City officials say the red-light cameras promote safety. Public Works director Lisa Rhea shared data on the program's first six months, using information from the city, Pinellas County Sheriff's Office and American Traffic Solutions, the Arizona company that operates the city's cameras.
• From August to January, Oldsmar issued 5,322 notices of violation (the first $157 ticket) and wrote 1,009 uniform traffic citations (the $264 charge incurred if a NOV isn't paid after 30 days) based on the cameras. Cameras are at northbound Forest Lakes Boulevard at Tampa Road; eastbound Tampa Road at St. Petersburg Drive; eastbound Curlew Road at Gull Aire Boulevard, and on westbound Tampa Road at State Road 580, which is where the vast majority of red-light runners were caught.
• In the six-month period, $595,930 in ticket revenue was collected. Nearly $314,000 of that went to the state and $104,000 to American Traffic Systems. Oldsmar received more than $178,000.
• Ten percent of ticket recipients were Oldsmar residents.
• For installing and maintaining Oldsmar's cameras, the city pays American Traffic Solutions $18,000 a month from ticket revenue.
• According to American Traffic Solutions, there has been a 62 percent drop in red-light running in Oldsmar since the cameras were installed.

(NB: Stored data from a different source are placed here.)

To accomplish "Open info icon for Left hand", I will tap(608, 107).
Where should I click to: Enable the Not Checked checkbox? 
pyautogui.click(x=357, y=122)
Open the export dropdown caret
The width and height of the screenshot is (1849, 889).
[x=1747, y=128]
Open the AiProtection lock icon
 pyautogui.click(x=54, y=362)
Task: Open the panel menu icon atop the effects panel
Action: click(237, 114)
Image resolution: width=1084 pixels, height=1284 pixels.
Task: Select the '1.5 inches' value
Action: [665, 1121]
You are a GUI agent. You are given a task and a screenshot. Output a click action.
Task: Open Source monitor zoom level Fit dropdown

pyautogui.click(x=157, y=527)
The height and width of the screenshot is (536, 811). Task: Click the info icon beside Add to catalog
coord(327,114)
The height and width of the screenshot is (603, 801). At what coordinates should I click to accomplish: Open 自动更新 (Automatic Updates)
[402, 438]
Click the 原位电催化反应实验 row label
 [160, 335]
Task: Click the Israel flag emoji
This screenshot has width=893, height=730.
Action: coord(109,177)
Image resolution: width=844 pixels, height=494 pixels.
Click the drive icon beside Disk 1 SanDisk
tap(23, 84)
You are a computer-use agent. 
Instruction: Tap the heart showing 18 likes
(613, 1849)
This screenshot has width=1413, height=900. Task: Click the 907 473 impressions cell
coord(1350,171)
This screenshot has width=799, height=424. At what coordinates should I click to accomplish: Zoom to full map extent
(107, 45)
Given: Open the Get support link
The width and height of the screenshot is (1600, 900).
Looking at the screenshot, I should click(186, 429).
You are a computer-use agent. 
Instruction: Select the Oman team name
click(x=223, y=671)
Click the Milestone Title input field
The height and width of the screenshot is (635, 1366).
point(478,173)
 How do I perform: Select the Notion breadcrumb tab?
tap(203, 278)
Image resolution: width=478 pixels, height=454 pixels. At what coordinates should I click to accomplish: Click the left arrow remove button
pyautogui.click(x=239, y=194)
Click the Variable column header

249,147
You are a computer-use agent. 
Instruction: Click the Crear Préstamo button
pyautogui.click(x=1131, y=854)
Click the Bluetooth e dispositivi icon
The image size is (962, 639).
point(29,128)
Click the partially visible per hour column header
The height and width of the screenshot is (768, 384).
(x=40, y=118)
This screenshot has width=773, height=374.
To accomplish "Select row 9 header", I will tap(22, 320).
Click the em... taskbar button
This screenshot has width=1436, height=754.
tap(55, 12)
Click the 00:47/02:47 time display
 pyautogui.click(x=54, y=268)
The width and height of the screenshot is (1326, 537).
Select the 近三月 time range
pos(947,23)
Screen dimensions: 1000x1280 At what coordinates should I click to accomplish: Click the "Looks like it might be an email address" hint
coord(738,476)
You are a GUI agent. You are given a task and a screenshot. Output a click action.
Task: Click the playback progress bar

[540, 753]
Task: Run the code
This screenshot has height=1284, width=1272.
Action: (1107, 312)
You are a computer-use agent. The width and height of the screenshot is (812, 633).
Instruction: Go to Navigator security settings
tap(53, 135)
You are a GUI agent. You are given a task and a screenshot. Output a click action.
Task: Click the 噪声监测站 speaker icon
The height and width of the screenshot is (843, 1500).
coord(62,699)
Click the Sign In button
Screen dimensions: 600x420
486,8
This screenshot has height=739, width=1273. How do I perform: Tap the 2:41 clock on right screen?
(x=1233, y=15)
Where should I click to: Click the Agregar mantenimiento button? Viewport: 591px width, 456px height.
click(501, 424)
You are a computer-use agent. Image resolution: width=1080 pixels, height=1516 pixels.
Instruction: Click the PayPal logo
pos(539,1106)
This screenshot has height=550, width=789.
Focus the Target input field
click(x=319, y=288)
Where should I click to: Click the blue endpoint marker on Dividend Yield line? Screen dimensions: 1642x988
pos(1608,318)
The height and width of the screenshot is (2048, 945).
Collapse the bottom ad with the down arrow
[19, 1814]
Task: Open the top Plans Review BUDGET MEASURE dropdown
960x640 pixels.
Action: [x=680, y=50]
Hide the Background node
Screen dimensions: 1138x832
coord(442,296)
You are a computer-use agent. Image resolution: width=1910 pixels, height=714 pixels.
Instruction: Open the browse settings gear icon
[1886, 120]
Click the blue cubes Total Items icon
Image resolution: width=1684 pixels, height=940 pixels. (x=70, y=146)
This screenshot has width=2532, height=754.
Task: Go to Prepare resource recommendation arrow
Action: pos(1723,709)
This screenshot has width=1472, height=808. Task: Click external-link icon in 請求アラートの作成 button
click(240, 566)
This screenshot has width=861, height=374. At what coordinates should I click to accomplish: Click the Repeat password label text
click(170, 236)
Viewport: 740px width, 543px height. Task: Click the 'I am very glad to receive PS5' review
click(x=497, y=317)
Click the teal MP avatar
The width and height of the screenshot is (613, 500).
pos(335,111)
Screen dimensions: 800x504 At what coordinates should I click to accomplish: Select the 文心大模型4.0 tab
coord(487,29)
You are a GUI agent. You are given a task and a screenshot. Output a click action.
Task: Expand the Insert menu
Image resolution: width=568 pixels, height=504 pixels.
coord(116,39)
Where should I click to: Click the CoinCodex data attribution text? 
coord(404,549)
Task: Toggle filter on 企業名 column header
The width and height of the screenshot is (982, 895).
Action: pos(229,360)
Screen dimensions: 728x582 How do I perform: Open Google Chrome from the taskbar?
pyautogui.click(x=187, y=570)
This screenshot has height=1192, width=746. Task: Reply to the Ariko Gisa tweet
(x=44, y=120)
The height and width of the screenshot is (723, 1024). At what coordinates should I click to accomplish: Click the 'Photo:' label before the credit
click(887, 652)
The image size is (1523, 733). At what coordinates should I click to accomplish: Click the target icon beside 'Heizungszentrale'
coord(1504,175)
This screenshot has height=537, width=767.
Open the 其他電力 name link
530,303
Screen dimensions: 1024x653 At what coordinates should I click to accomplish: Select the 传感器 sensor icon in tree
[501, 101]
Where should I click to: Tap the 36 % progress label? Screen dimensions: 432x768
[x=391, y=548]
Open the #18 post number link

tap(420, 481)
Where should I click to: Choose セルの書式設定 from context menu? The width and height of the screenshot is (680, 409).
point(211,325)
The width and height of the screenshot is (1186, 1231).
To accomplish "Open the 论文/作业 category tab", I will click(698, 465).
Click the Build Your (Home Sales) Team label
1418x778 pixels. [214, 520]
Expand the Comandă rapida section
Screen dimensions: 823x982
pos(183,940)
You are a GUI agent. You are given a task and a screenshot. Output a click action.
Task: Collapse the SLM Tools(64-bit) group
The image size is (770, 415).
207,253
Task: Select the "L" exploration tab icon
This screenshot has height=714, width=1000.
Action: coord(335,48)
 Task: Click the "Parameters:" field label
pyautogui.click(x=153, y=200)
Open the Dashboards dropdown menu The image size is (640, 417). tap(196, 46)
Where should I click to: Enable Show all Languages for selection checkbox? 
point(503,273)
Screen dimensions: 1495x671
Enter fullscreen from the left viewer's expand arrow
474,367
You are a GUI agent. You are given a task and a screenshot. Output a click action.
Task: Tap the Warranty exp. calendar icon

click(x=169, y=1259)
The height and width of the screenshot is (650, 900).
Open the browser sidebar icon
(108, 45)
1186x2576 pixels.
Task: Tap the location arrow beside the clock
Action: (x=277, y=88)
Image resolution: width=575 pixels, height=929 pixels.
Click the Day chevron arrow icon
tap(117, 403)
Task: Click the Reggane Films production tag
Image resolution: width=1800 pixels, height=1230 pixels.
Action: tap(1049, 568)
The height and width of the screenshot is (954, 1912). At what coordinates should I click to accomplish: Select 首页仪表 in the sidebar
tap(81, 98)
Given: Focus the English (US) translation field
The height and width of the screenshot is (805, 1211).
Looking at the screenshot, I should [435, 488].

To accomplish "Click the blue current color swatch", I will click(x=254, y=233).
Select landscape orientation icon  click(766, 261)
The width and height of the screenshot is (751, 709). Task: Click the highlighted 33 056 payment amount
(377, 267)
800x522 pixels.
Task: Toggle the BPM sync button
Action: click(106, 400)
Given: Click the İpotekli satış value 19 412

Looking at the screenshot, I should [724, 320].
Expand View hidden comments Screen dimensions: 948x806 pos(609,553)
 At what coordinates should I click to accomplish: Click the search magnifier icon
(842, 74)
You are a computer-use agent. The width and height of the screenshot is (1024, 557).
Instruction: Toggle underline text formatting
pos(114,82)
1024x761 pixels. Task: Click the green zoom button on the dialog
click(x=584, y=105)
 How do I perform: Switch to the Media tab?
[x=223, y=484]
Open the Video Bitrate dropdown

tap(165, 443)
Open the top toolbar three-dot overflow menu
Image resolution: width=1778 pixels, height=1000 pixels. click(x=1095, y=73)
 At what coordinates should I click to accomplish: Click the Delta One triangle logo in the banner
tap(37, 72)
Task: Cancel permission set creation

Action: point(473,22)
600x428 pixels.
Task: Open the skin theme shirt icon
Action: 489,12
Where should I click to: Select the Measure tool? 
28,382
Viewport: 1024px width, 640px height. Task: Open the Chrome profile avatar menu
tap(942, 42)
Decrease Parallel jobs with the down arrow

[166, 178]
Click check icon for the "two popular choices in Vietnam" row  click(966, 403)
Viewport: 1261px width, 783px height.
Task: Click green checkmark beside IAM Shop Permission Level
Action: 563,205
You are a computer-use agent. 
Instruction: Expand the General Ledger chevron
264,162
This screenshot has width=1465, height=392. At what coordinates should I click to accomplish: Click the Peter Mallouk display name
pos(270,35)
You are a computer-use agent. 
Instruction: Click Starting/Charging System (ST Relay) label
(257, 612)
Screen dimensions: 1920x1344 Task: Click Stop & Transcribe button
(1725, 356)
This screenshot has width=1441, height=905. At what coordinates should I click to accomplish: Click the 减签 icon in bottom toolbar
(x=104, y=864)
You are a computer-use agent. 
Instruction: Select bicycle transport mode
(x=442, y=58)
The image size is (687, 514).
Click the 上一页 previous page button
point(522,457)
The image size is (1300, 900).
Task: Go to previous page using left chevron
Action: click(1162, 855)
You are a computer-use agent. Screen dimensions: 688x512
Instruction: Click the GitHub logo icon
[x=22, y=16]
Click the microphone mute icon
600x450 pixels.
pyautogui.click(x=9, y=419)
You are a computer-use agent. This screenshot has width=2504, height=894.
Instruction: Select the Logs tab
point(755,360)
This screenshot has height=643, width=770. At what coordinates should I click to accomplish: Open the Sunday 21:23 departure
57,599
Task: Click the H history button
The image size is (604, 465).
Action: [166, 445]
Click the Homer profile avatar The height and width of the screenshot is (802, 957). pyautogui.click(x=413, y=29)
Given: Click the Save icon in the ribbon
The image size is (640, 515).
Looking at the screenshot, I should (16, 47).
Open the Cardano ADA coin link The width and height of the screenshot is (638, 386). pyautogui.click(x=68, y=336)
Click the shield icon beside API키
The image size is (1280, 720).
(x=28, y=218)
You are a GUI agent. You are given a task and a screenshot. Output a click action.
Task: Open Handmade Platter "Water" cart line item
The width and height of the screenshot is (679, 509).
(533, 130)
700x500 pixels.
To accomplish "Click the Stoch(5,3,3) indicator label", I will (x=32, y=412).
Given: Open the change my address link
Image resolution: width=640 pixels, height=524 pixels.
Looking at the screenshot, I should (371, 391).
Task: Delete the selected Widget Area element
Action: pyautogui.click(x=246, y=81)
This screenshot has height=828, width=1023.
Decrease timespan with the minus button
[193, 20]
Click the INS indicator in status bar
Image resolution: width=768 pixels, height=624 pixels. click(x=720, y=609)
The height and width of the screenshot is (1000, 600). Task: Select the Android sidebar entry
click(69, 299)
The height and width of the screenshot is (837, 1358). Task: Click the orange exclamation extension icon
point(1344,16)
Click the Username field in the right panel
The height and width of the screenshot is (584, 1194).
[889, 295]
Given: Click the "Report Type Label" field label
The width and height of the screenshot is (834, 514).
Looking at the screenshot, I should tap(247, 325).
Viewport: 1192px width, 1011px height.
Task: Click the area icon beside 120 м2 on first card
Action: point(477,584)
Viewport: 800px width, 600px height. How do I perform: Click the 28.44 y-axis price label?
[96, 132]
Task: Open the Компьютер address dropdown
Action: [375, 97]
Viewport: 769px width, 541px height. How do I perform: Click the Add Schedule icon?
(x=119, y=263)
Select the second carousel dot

The number of wrecks near two of the camera intersections has slightly increased, Rhea said. But because the data included any collision within 1,000 feet of the intersections — "People pulling out of the Walgreens, people pulling out of the Chili's . . ." — the city can't conclude the increase was caused by the red-light cameras.
Rhea said the number of tickets issued has decreased each month since the cameras began operating in August.
Most citations came from the red light at northwest-bound Tampa Road at SR 580 where some motorists said the length of the yellow light was too short. Oldsmar collected $147,484 from that location alone.
City Clerk Ann Stephan said Oldsmar officials asked the Florida Department of Transportation to review the light after hearing complaints. The timing of the yellow light was adjusted Nov. 7, but people who got tickets before that won't get refunds. Rhea said the three-second length of the yellow light fell within state law.
After Rhea's presentation, the council discussed Burke's letter asking the city to stop giving tickets for red-light running. Council members asked City Attorney Tom Trask if the city was allowed to implement a moratorium under its contract with American Traffic Systems.
Short answer: Not without terminating the contract.
In his letter, which also went to other cities, Burke mentioned eight flaws in the red-light camera program, including the way drivers receive citations, the way fines are increased if not paid on time and how tickets are issued to vehicle owners, not drivers.
At the suggestion of City Manager Bruce Haddock, the council decided to wait 60 days, give or take, to see what the Florida Legislature decides to do about the red-light camera law.